Entrained bubble populations and their influence on the turbulence, dissipation, and stress beneath breaking and non-breaking waves

The development and collapse of the air-sea interface as a defined two-phase boundary of evolving surface waves entrains air and other gases and results in bubbles and bubble plumes, typically injected as jet intrusions or by crushing of the crest air cavity. These bubbles possess an initial downward momentum and a subsequent buoyant rise velocity, and have been reported to alter the turbulent kinetic energy (TKE) spectrum, as well as the energy balance between turbulence and dissipation as a function of depth. In July 2018, an extensive series of 35 air-sea gas transfer experiments using noble gases in natural seawater was conducted at the University of Miami’s SUrge STructure Atmosphere InteractioN (SUSTAIN) wind-wave tank laboratory; an imaging system and 3D acoustic Doppler current profiler captured the bubble populations of 30-1500 microns and sub-surface velocity measurements in a variety of wind and wave conditions. Wind conditions ranged from U10 of 10.6 – 50 ms-1, and both monochromatic and spectral mechanically generated waves were produced for at least one of three water temperatures between 20 and 32°C. Individual wave crests observed by conductive wave wires were analyzed using a breaking onset likelihood technique based on the crest steepness, skewness, and asymmetry. Preliminary results show that bubble populations become more widely distributed in the observed radii at higher wind speeds and the peak radius shifts from 150-250 micron bubbles to smaller (40-50 micron) bubbles in monochromatic waves. Conversely, an opposite trend is seen for the spectrum waves. Due to steepness-related instability of the wave crests, breaking is found to be most likely for the 20-degree Celsius monochromatic waves, and kinetic energy profiles are largest in magnitude beneath these conditions.

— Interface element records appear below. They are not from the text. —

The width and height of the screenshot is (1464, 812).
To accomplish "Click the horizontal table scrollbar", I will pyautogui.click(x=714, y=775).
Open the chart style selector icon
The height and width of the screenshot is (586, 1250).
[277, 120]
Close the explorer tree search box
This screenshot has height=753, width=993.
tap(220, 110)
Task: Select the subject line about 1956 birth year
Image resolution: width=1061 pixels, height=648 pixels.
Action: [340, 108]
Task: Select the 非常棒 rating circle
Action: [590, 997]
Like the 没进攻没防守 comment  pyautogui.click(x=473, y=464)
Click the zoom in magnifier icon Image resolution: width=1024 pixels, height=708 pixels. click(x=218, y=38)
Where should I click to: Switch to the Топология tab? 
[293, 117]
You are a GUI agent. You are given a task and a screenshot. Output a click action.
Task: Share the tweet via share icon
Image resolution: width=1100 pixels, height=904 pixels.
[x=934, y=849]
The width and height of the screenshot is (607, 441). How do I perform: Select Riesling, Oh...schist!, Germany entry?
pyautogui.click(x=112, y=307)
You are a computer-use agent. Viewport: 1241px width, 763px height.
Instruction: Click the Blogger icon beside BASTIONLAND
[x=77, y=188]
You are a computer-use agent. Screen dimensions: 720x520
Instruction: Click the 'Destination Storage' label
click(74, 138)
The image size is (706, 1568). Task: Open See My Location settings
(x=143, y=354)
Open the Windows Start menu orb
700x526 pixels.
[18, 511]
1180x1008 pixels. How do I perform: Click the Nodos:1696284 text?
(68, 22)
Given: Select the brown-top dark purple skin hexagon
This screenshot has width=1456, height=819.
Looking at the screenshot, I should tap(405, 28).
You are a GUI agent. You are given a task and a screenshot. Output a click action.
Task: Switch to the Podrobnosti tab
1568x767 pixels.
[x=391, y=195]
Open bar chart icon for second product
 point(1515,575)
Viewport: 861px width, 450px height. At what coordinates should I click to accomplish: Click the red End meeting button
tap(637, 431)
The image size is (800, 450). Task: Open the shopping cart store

TKE spectra show the expected frequency peak associated with the different wave conditions, however, the slope changes at small scales suggest differences in breaking and non-breaking conditions. Hence, through analysis of the bubble populations, turbulence, and dissipation rates at different significant-wave-height-scaled depths, our data provides insight into how sub-surface energy, dissipation rate, and Reynolds stress are altered by bubbles in different wind-wave conditions and at different water temperatures.